Moving on, earlier this year, Joe Hockey announced that the Coalition would take aim at welfare programs. These plans have already started to trickle out, with Abbott announcing the cutting of a supplementary allowance paid to people on Newstart, worth between $210 – $350 per year for some of our poorest people. This has been coupled with the announcement to give welfare claimants up to $15,000 after they have found a job – money at the time when it seems like they would no longer need it. This seems to be in line with Abbott’s self described ‘tough-love’ approach to welfare.

On the issue of education, Abbott’s claims that the Coalition is on a ‘unity ticket’ with the ALP is what Maralyn Parker calls a ‘Conski’. As it currently stands, Abbott has only committed $2.8 billion to the Gonski reforms, compared to the $10 billion promised by the ALP and the Greens.

I’m pretty sure the Coalitions’ plans on industrial relations would worry people as well. The Coalition has already announced or indicated a whole range of positions and policies to attack penalty rates, stand behind bosses who refuse to negotiate with employees and to reintroduce the draconian Australian Building and Construction Commission.

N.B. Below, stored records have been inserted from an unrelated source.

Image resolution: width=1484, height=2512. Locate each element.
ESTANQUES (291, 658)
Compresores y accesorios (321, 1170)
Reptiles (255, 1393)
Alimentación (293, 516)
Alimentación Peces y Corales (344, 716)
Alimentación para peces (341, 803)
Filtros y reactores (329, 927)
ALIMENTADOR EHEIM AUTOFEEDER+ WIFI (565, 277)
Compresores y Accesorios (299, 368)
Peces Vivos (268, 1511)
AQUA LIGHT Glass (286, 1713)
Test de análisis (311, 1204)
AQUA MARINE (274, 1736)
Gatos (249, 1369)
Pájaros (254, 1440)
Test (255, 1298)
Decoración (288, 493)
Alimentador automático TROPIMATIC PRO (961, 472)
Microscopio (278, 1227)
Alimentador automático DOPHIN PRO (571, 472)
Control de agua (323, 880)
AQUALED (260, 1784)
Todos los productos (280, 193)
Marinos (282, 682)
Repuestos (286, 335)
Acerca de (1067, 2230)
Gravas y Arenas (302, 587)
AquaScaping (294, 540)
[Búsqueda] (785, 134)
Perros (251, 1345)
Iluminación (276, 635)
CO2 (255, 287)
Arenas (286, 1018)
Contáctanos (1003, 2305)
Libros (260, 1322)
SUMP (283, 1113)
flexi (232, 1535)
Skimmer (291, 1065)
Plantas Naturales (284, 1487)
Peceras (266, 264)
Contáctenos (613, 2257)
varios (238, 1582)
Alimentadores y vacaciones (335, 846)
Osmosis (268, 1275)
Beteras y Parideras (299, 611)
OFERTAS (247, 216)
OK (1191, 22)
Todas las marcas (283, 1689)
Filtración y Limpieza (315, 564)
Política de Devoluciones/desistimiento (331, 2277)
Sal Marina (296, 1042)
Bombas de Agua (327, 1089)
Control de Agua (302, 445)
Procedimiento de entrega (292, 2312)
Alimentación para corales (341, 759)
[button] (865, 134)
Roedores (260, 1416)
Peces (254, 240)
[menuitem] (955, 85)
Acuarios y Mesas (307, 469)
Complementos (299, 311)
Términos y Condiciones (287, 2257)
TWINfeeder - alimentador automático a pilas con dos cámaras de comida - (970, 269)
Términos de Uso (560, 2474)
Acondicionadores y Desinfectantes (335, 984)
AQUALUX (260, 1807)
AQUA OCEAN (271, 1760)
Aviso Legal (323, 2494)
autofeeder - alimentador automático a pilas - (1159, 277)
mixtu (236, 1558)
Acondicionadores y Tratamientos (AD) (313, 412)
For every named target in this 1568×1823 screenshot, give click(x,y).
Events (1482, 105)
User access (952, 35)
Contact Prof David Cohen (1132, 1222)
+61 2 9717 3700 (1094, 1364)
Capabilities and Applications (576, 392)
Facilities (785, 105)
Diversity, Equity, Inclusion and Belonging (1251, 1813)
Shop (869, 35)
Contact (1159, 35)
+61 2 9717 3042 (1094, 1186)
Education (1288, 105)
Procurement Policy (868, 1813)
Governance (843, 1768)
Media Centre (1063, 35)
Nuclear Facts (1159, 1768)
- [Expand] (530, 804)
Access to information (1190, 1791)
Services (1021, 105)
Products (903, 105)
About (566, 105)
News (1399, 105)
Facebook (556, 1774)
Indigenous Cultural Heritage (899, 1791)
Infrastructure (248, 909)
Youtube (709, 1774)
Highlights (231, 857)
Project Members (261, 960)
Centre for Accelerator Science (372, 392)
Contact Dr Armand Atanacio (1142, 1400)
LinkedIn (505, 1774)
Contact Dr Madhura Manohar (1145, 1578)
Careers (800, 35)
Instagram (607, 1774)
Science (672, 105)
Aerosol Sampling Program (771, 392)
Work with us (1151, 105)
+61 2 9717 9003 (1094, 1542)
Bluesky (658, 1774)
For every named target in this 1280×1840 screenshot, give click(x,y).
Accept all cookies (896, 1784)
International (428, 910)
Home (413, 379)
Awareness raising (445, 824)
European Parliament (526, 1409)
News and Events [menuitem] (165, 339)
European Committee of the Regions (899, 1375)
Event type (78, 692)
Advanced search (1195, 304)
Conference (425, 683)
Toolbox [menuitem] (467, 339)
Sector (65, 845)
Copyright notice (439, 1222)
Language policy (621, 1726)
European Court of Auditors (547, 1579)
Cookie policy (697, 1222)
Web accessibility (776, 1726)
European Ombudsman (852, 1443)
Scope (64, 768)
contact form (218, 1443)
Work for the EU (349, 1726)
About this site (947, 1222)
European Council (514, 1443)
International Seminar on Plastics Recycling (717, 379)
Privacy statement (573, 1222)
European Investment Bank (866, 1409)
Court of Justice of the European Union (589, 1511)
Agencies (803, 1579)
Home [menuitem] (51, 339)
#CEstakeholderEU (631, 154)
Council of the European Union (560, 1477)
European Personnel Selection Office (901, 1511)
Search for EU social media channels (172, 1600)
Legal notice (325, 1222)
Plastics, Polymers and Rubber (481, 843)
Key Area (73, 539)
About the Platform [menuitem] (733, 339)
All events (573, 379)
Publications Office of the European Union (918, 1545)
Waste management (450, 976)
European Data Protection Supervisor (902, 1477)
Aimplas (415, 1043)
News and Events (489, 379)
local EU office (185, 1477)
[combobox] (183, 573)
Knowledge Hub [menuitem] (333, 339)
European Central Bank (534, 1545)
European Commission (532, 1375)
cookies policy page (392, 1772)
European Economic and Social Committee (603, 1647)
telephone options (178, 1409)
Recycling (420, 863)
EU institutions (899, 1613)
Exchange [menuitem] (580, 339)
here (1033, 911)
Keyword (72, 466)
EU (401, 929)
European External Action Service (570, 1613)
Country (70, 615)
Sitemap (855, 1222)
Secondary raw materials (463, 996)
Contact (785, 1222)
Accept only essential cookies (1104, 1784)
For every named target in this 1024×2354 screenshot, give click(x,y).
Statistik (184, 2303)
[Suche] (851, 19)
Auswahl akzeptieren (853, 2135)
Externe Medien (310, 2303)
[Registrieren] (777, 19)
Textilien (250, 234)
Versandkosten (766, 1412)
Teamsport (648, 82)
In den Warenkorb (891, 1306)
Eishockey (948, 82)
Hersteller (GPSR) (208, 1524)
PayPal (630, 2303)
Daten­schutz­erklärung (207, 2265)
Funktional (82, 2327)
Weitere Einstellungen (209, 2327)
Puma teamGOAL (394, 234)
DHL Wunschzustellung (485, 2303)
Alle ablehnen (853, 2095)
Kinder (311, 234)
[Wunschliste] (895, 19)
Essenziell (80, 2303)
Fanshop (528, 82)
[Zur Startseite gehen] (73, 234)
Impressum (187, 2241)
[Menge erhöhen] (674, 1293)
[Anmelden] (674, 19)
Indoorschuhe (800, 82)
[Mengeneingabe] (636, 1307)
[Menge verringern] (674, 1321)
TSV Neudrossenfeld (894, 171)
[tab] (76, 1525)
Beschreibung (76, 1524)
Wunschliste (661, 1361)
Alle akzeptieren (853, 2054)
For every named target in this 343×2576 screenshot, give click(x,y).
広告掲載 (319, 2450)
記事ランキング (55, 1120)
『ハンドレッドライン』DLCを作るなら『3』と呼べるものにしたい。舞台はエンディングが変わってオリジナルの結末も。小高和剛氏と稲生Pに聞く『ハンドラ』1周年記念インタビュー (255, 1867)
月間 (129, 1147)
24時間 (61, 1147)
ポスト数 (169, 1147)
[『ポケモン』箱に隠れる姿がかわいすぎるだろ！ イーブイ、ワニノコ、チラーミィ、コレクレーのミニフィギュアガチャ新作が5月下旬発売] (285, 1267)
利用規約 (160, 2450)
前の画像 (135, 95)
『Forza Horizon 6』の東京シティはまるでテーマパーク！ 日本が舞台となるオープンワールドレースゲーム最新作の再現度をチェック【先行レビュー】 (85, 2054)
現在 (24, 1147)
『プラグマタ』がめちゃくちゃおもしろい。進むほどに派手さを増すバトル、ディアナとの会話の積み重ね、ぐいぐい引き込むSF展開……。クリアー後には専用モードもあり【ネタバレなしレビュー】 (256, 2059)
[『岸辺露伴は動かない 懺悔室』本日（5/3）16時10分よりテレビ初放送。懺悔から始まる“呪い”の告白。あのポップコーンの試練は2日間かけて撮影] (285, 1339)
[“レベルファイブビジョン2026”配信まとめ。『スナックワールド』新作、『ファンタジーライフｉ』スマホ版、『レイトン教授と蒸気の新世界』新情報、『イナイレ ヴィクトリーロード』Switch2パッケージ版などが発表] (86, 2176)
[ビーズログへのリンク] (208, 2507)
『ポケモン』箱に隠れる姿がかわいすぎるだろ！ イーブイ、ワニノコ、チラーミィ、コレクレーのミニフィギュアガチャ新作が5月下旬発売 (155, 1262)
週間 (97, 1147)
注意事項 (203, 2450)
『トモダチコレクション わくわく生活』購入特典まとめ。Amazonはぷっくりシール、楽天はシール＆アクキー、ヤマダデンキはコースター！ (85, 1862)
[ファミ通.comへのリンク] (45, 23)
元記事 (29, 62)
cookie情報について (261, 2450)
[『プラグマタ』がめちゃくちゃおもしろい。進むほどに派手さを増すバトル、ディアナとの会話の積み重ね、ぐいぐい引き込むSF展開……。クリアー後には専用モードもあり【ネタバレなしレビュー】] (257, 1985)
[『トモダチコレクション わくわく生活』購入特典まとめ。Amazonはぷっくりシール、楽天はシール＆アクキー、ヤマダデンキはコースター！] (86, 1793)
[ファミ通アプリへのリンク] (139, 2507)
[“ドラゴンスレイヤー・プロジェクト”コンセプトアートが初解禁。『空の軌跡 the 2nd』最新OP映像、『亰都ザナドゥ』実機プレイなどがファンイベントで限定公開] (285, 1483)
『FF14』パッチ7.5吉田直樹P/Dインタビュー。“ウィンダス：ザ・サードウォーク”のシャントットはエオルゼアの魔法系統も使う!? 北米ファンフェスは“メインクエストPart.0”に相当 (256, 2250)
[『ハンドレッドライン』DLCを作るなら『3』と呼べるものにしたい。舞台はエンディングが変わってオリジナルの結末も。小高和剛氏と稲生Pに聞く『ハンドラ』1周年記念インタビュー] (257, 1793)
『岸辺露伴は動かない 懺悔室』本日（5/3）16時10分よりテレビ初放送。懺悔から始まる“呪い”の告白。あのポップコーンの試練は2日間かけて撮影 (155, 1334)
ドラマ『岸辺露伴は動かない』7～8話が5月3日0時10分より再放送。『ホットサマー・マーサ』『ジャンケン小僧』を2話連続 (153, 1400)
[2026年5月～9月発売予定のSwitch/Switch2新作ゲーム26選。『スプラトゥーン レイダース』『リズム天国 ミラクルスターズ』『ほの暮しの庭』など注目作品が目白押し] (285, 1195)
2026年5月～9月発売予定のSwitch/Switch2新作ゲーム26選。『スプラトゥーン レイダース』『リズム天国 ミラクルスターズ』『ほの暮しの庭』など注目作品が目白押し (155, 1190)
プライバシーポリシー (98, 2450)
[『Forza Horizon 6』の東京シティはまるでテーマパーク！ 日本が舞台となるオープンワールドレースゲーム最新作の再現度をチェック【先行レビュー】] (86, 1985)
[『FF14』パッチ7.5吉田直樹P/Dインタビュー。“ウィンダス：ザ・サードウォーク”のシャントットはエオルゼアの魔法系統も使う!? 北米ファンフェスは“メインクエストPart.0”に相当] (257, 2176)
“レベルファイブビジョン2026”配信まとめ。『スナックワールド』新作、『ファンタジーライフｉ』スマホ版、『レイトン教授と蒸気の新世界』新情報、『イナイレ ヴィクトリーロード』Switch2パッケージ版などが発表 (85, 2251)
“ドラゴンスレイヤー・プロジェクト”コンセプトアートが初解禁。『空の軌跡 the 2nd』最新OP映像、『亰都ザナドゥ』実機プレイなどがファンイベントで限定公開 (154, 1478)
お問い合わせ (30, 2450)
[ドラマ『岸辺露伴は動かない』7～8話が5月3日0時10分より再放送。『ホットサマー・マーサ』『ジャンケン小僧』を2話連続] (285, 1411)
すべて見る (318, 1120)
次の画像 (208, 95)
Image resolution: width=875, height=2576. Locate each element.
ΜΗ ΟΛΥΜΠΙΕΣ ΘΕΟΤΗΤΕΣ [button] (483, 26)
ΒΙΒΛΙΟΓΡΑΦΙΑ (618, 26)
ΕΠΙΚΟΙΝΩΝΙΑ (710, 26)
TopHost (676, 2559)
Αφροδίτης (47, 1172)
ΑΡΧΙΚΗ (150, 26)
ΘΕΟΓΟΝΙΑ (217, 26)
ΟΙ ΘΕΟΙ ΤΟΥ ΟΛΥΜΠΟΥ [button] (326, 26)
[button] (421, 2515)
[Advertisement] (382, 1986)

During the election campaign Eric Abetz has also announced the Coalition’s policy to police wage claims, even if unions/employees and employers agree on wage increases. The only impact this could have would be to reduce real wage growth.

These are just some of the areas in which the Coalition has displayed its far right-wing agenda. This does not mention its attack on the National Broadband Network, its cruel and unusual policies towards asylum seekers, his refusal to pass same-sex marriage and what feels like a complete void in health policy.

The Coalition doesn’t lack an agenda. And it doesn’t lack costings in a range of policy areas. Their policies are laid out, are extremely right-wing, and involve massive cuts across a number of important areas. In the last week, instead of focusing on some future cuts that no one knows about therefore, the ALP would be wise to turn its attention to what is already there. That is where the real danger for the Coalition lies.